HOW TO COMPLETE THIS TASK:
Reproduce the records word for word, leaving out any pictures they hold.

Collected data entries:
________

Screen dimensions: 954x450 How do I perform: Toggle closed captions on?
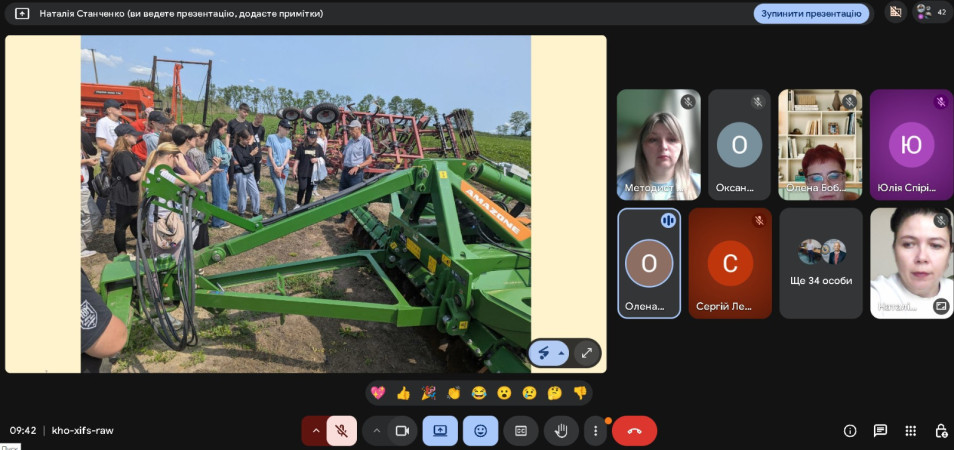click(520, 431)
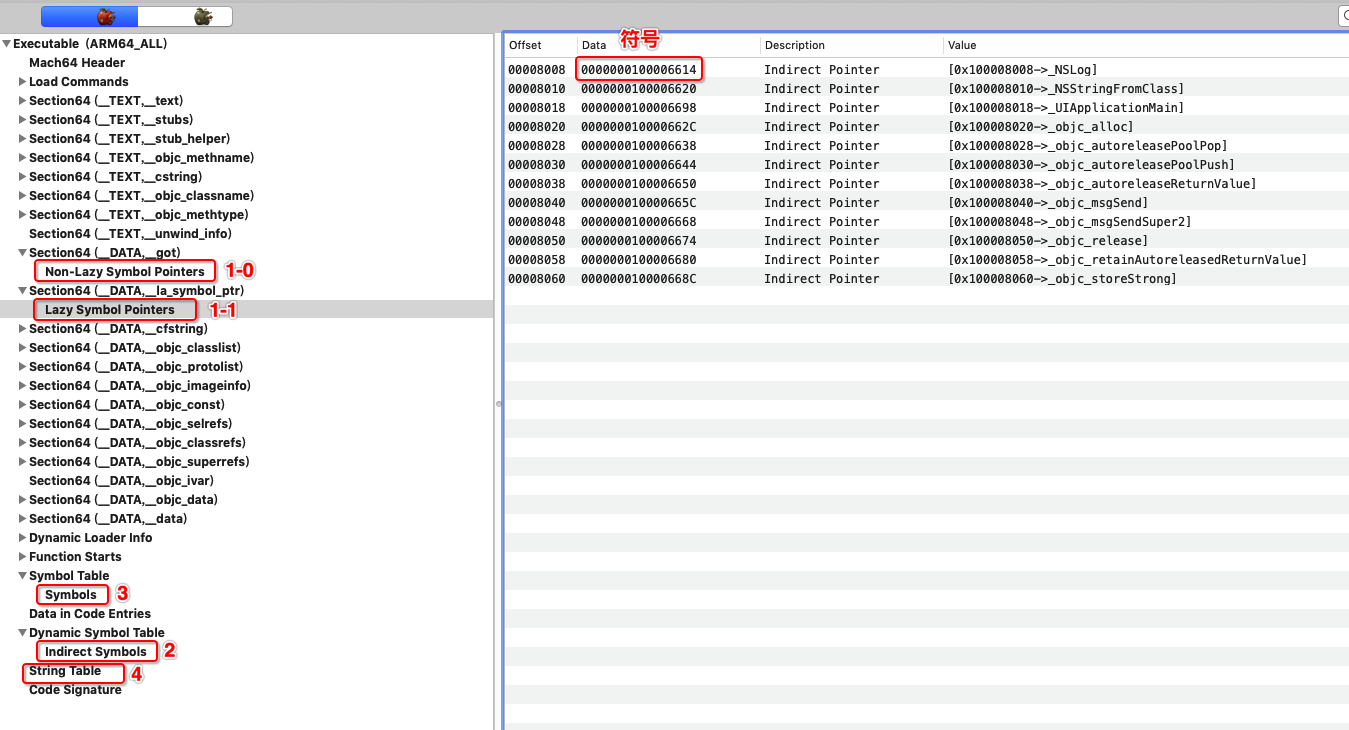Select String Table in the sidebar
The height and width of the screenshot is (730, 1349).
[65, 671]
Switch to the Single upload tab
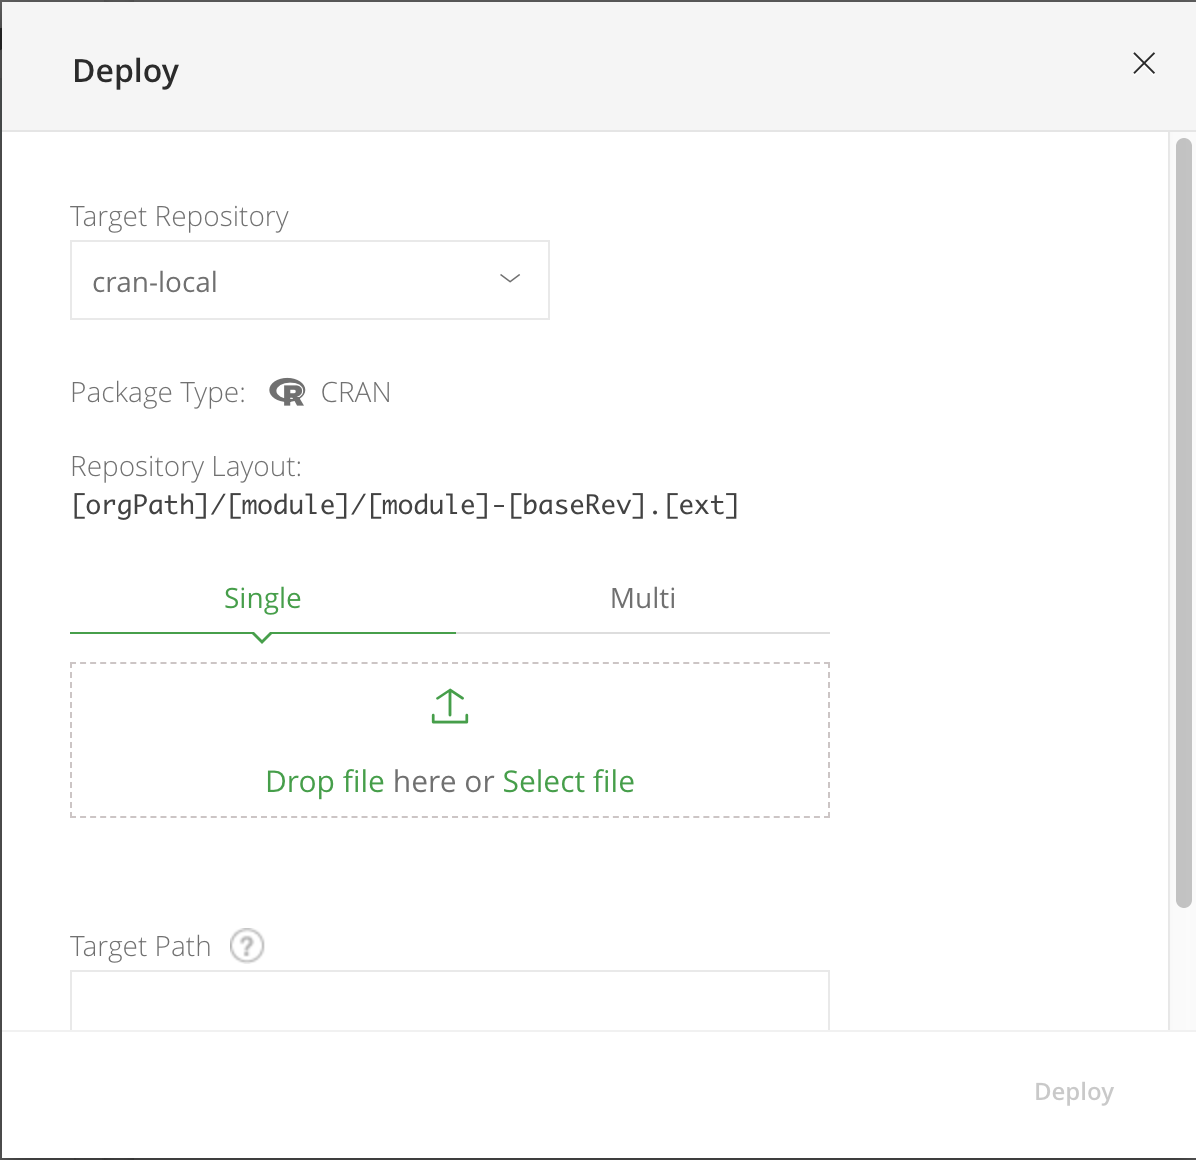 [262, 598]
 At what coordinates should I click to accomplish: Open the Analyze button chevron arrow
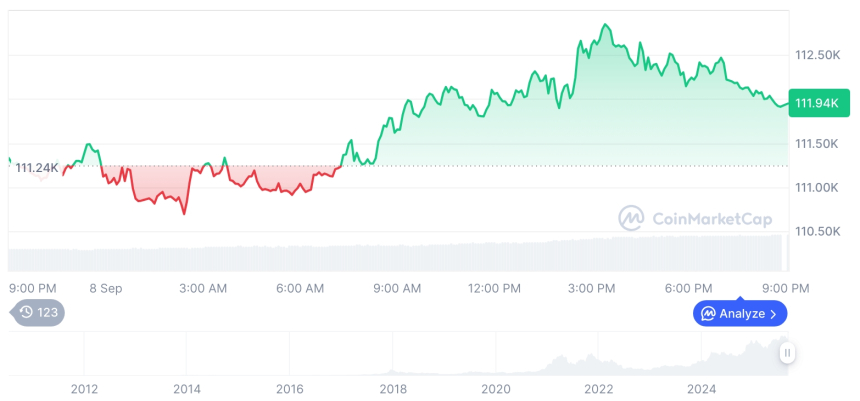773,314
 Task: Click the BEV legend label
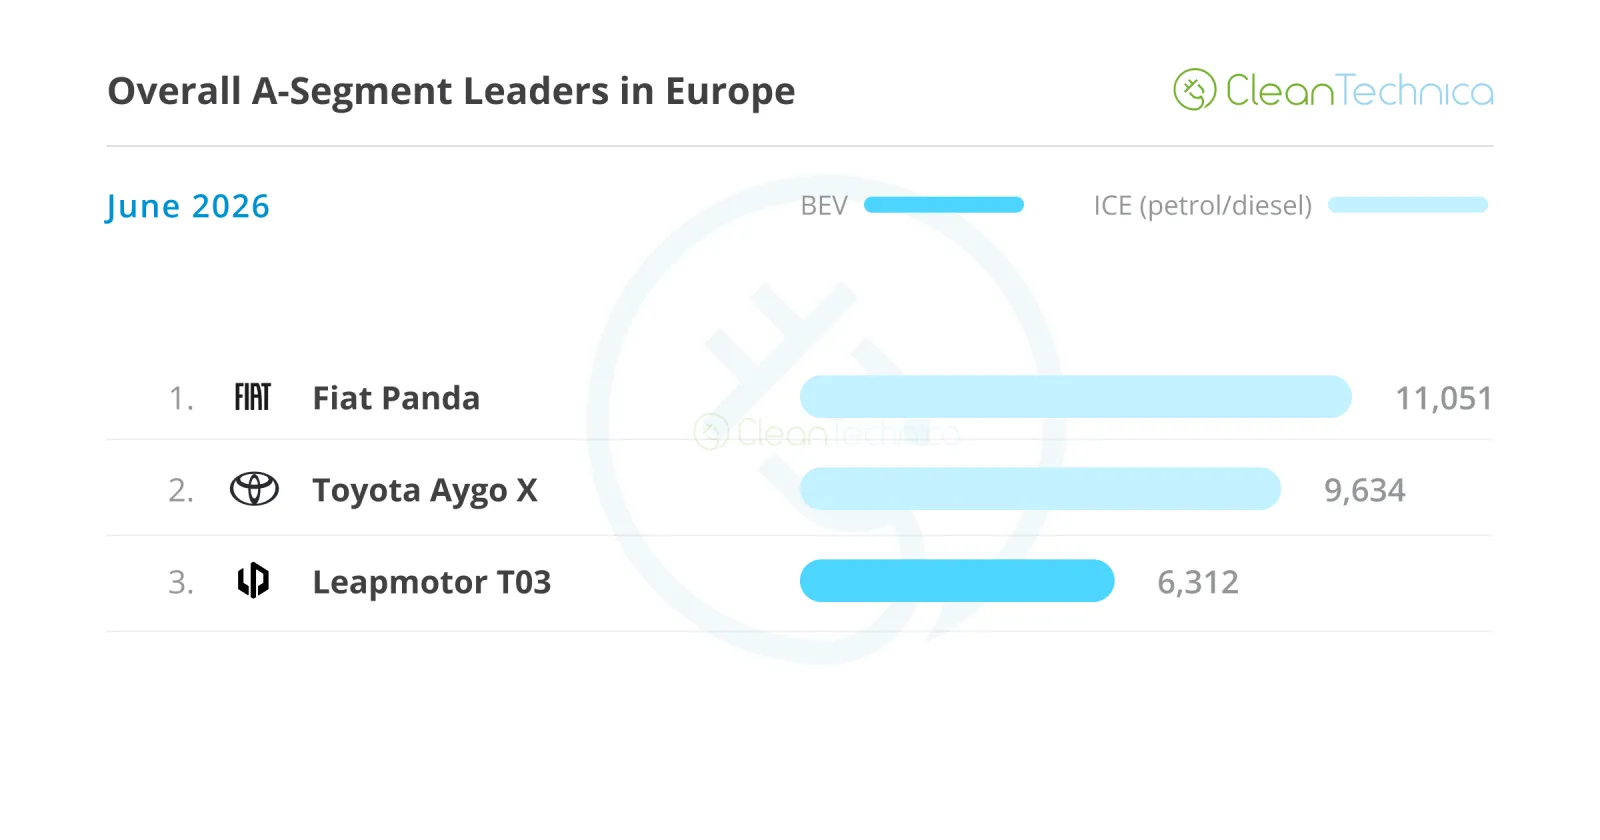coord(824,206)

________

WRITTEN REPLY:
Screen dimensions: 954x450 How do I perform: Toggle closed captions on?
click(520, 431)
Select String Table in the sidebar
The height and width of the screenshot is (730, 1349).
[65, 671]
Switch to the Single upload tab
 [262, 598]
 At what coordinates should I click to accomplish: Open the Analyze button chevron arrow
773,314
 Task: Click the BEV legend label
coord(824,206)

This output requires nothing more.